Based on this, we should do a proper "struct zsdesc" conversion, as
proposed in [1].

This removes the last _mapcount/page_type offender.

[1] https://lore.kernel.org/all/[email protected]/

Cc: Hyeonggon Yoo <[email protected]>
Signed-off-by: David Hildenbrand <[email protected]>
---
drivers/block/zram/Kconfig | 1 +
include/linux/page-flags.h | 3 +++
mm/Kconfig | 10 ++++++++--
mm/zsmalloc.c | 29 +++++++++++++++++++++++++----
4 files changed, 37 insertions(+), 6 deletions(-)

diff --git a/drivers/block/zram/Kconfig b/drivers/block/zram/Kconfig
index 7b29cce60ab2..39c04419bf87 100644
--- a/drivers/block/zram/Kconfig
+++ b/drivers/block/zram/Kconfig
@@ -3,6 +3,7 @@ config ZRAM
tristate "Compressed RAM block device support"
depends on BLOCK && SYSFS && MMU
depends on CRYPTO_LZO || CRYPTO_ZSTD || CRYPTO_LZ4 || CRYPTO_LZ4HC || CRYPTO_842
+ depends on HAVE_ZSMALLOC
select ZSMALLOC
help
Creates virtual block devices called /dev/zramX (X = 0, 1, ...).
diff --git a/include/linux/page-flags.h b/include/linux/page-flags.h
index b43e380ffa0b..36d9ded4462d 100644
--- a/include/linux/page-flags.h
+++ b/include/linux/page-flags.h
@@ -957,6 +957,7 @@ PAGEFLAG_FALSE(HasHWPoisoned, has_hwpoisoned)
#define PG_guard 0x00080000
#define PG_hugetlb 0x00100800
#define PG_slab 0x00200000
+#define PG_zsmalloc 0x00400000

#define PageType(page, flag) \
((page->page_type & (PAGE_TYPE_BASE | flag)) == PAGE_TYPE_BASE)
@@ -1071,6 +1072,8 @@ FOLIO_TYPE_OPS(hugetlb, hugetlb)
FOLIO_TEST_FLAG_FALSE(hugetlb)
#endif

+PAGE_TYPE_OPS(Zsmalloc, zsmalloc, zsmalloc)
+
/**
* PageHuge - Determine if the page belongs to hugetlbfs
* @page: The page to test.
diff --git a/mm/Kconfig b/mm/Kconfig
index b4cb45255a54..67dc18c94448 100644
--- a/mm/Kconfig
+++ b/mm/Kconfig
@@ -128,7 +128,7 @@ config ZSWAP_COMPRESSOR_DEFAULT
choice
prompt "Default allocator"
depends on ZSWAP
- default ZSWAP_ZPOOL_DEFAULT_ZSMALLOC if MMU
+ default ZSWAP_ZPOOL_DEFAULT_ZSMALLOC if HAVE_ZSMALLOC
default ZSWAP_ZPOOL_DEFAULT_ZBUD
help
Selects the default allocator for the compressed cache for
@@ -154,6 +154,7 @@ config ZSWAP_ZPOOL_DEFAULT_Z3FOLD

config ZSWAP_ZPOOL_DEFAULT_ZSMALLOC
bool "zsmalloc"

The tasks.
#1 Transcribe the part of the zsmalloc patch that opens with the words containing "diff --git a/include/linux/page-flags.h" and closes with "FOLIO_TEST_FLAG_FALSE(hugetlb)".
#2 Summarize the zsmalloc patch in two sentences.
#3 Answer these questions from the zsmalloc patch:
(a) What value is PG_zsmalloc defined as?
(b) How many insertions and deletions does the patch make in total?
(c) In mm/Kconfig, what condition replaces "MMU" for the default ZSWAP_ZPOOL_DEFAULT_ZSMALLOC?
Nothing in the lines is needed here.

Records provided.
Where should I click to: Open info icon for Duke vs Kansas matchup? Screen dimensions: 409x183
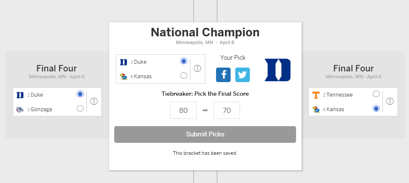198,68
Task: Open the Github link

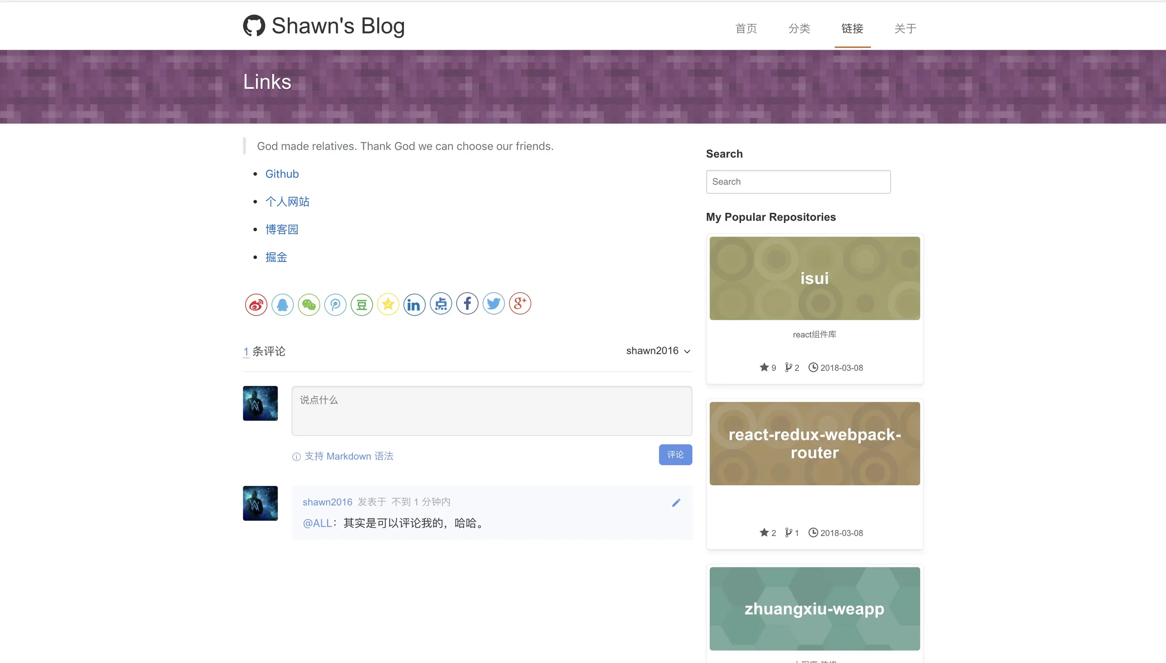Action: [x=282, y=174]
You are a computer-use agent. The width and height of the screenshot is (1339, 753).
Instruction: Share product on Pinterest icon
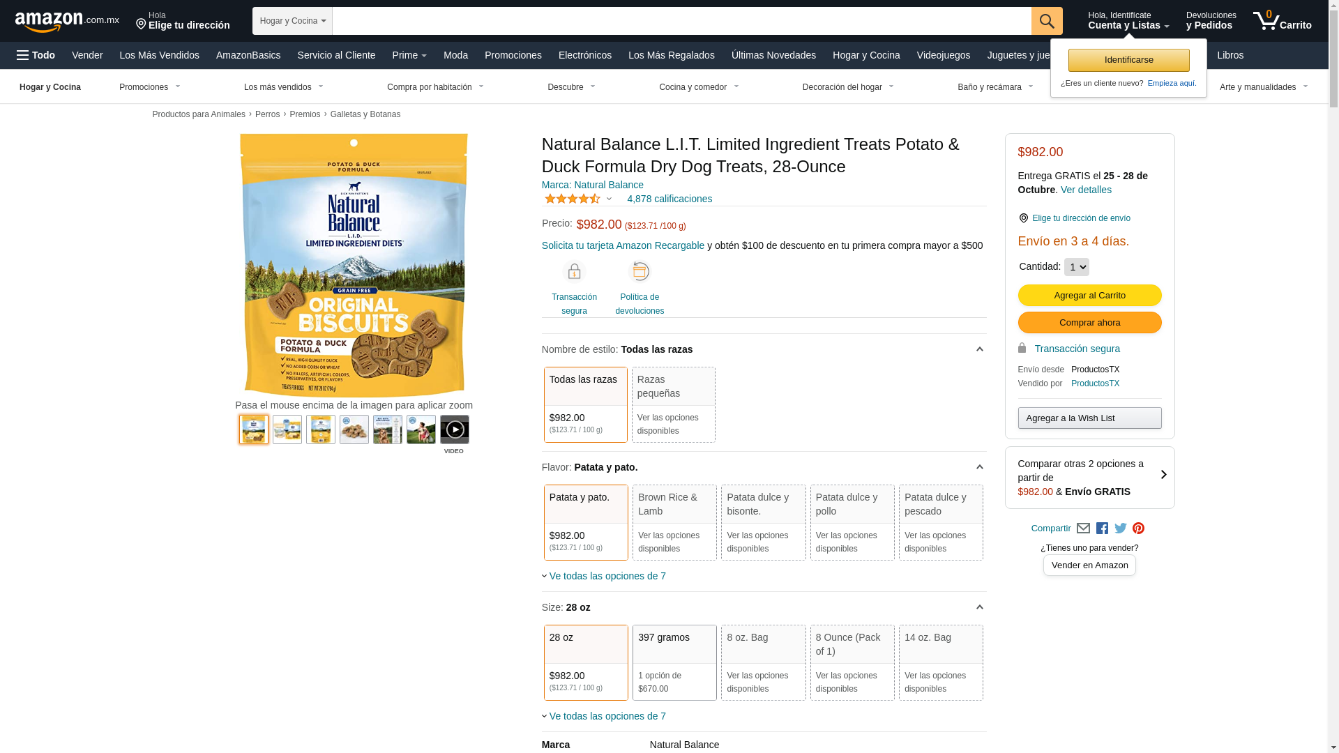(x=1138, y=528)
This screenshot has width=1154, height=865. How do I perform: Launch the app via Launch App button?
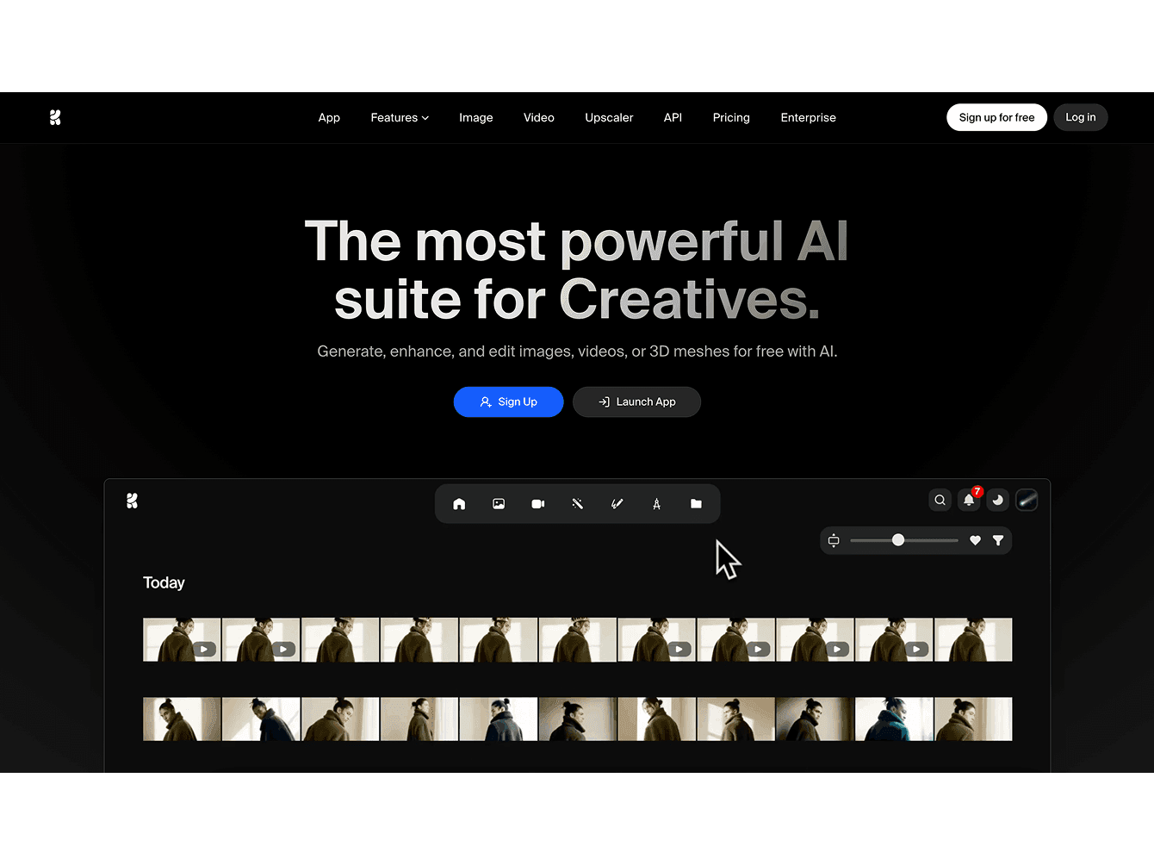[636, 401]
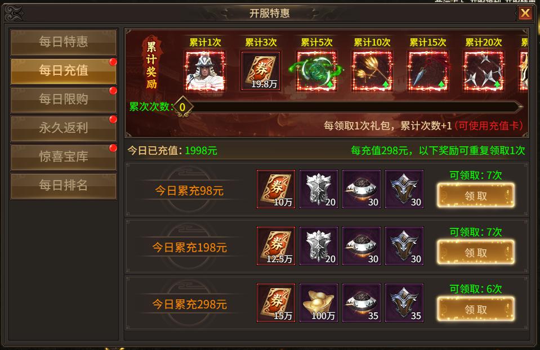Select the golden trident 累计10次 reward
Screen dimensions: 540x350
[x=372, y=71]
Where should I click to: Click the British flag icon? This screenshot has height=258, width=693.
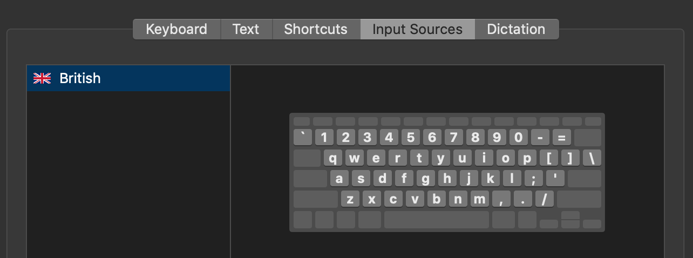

Answers for the tasks.
#1
diff --git a/include/linux/page-flags.h b/include/linux/page-flags.h
index b43e380ffa0b..36d9ded4462d 100644
--- a/include/linux/page-flags.h
+++ b/include/linux/page-flags.h
@@ -957,6 +957,7 @@ PAGEFLAG_FALSE(HasHWPoisoned, has_hwpoisoned)
#define PG_guard 0x00080000
#define PG_hugetlb 0x00100800
#define PG_slab 0x00200000
+#define PG_zsmalloc 0x00400000

#define PageType(page, flag) \
((page->page_type & (PAGE_TYPE_BASE | flag)) == PAGE_TYPE_BASE)
@@ -1071,6 +1072,8 @@ FOLIO_TYPE_OPS(hugetlb, hugetlb)
FOLIO_TEST_FLAG_FALSE(hugetlb)

#2 The patch removes the last _mapcount/page_type offender and states that a proper "struct zsdesc" conversion should be done, as proposed in [1]. It changes four files: ZRAM now depends on HAVE_ZSMALLOC, a PG_zsmalloc page type with the value 0x00400000 is added along with its PAGE_TYPE_OPS, and zsmalloc becomes the default zswap allocator if HAVE_ZSMALLOC rather than if MMU.

#3
(a) 0x00400000
(b) 37 insertions and 6 deletions
(c) HAVE_ZSMALLOC